◆ Task statement:
Check the entries below for lines with "will"; report only how many there are.

◆ Given records:
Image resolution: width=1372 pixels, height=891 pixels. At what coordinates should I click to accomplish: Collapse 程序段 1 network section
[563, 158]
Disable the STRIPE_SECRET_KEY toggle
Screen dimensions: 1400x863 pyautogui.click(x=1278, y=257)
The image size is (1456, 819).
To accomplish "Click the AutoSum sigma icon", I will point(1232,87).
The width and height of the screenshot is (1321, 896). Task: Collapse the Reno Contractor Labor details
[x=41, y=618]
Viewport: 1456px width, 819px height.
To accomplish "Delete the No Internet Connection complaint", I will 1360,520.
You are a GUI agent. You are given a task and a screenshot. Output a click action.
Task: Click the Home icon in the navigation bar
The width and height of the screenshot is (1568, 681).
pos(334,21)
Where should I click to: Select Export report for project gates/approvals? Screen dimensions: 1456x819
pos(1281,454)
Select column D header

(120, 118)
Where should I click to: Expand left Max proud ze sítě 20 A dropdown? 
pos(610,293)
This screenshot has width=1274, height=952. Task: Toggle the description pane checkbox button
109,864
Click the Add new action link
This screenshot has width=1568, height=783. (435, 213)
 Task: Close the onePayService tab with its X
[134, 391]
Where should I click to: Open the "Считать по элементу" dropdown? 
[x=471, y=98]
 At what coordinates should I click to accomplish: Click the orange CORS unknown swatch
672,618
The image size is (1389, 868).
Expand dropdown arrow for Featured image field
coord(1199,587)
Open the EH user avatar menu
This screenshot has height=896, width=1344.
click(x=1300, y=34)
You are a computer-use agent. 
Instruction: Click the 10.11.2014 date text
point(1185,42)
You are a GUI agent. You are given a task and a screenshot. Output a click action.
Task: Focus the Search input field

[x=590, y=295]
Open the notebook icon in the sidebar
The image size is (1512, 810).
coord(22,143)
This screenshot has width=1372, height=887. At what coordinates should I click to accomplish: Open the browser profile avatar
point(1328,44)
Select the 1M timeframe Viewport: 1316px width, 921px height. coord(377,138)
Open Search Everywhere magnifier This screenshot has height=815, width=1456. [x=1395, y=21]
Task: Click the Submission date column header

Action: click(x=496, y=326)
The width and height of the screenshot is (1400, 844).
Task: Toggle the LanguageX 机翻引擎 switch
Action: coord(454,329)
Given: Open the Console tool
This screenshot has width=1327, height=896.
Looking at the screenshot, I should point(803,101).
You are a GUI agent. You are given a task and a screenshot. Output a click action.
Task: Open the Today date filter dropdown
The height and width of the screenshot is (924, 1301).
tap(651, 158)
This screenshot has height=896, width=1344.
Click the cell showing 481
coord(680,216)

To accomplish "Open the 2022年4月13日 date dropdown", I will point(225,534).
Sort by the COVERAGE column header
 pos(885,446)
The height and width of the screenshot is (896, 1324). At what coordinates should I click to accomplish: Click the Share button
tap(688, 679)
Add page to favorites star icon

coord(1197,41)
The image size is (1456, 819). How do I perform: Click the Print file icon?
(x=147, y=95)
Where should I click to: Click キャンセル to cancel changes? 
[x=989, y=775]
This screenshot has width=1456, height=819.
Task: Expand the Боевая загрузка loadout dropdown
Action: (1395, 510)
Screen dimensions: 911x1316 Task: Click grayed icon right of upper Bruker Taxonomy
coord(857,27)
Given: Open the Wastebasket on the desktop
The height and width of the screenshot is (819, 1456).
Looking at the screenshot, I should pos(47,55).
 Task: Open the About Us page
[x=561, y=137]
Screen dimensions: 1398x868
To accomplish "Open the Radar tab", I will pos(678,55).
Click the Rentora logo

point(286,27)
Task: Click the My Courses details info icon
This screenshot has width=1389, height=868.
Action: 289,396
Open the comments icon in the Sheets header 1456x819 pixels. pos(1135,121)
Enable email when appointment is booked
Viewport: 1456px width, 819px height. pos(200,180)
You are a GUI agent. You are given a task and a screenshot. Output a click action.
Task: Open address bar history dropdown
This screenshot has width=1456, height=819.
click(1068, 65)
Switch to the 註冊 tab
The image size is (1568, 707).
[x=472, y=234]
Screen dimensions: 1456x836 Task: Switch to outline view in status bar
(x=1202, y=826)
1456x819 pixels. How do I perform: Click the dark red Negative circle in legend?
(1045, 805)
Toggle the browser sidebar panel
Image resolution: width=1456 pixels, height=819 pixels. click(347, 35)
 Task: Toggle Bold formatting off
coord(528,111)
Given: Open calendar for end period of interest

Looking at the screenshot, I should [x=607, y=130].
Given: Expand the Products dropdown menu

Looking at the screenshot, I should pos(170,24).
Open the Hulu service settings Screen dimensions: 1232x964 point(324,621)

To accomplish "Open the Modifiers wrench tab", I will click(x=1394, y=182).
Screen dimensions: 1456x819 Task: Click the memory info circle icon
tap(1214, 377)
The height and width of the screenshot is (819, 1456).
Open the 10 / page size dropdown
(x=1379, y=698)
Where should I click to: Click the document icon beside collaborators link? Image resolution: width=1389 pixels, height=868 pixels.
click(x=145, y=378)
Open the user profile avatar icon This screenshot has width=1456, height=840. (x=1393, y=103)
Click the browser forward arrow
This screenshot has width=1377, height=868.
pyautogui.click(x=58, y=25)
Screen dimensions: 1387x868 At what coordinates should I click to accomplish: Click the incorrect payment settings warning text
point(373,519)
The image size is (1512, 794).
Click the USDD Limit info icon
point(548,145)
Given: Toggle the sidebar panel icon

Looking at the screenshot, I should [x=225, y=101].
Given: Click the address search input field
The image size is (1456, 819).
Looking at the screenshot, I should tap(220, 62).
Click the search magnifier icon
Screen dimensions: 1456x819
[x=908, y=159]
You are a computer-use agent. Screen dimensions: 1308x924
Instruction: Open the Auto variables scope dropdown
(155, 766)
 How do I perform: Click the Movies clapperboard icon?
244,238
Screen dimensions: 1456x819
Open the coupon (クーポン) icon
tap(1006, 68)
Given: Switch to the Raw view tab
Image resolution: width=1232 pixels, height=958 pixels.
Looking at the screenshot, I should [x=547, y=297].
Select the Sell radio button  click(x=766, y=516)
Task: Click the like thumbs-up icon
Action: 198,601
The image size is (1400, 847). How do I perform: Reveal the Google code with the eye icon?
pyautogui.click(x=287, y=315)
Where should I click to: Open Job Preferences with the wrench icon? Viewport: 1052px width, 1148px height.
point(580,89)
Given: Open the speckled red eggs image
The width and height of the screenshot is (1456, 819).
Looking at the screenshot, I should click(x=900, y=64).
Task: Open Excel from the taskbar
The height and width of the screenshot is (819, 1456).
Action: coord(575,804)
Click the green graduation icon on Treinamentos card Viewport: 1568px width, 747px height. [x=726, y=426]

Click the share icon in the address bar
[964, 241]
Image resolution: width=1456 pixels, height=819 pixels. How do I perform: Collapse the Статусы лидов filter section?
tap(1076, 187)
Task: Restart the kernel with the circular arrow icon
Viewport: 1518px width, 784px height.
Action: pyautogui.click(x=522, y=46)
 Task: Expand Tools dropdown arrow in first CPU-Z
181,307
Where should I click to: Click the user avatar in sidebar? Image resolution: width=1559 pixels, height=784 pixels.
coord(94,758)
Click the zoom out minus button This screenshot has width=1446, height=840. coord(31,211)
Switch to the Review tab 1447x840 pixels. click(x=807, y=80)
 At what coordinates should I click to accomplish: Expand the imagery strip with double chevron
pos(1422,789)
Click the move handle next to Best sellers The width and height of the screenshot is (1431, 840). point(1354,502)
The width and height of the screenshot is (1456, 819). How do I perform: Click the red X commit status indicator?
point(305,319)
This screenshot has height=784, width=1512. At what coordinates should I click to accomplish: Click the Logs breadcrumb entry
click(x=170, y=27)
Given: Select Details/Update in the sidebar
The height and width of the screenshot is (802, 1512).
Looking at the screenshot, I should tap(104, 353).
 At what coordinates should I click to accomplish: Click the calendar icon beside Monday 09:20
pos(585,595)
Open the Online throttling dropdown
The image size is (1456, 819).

◆ Your response:
5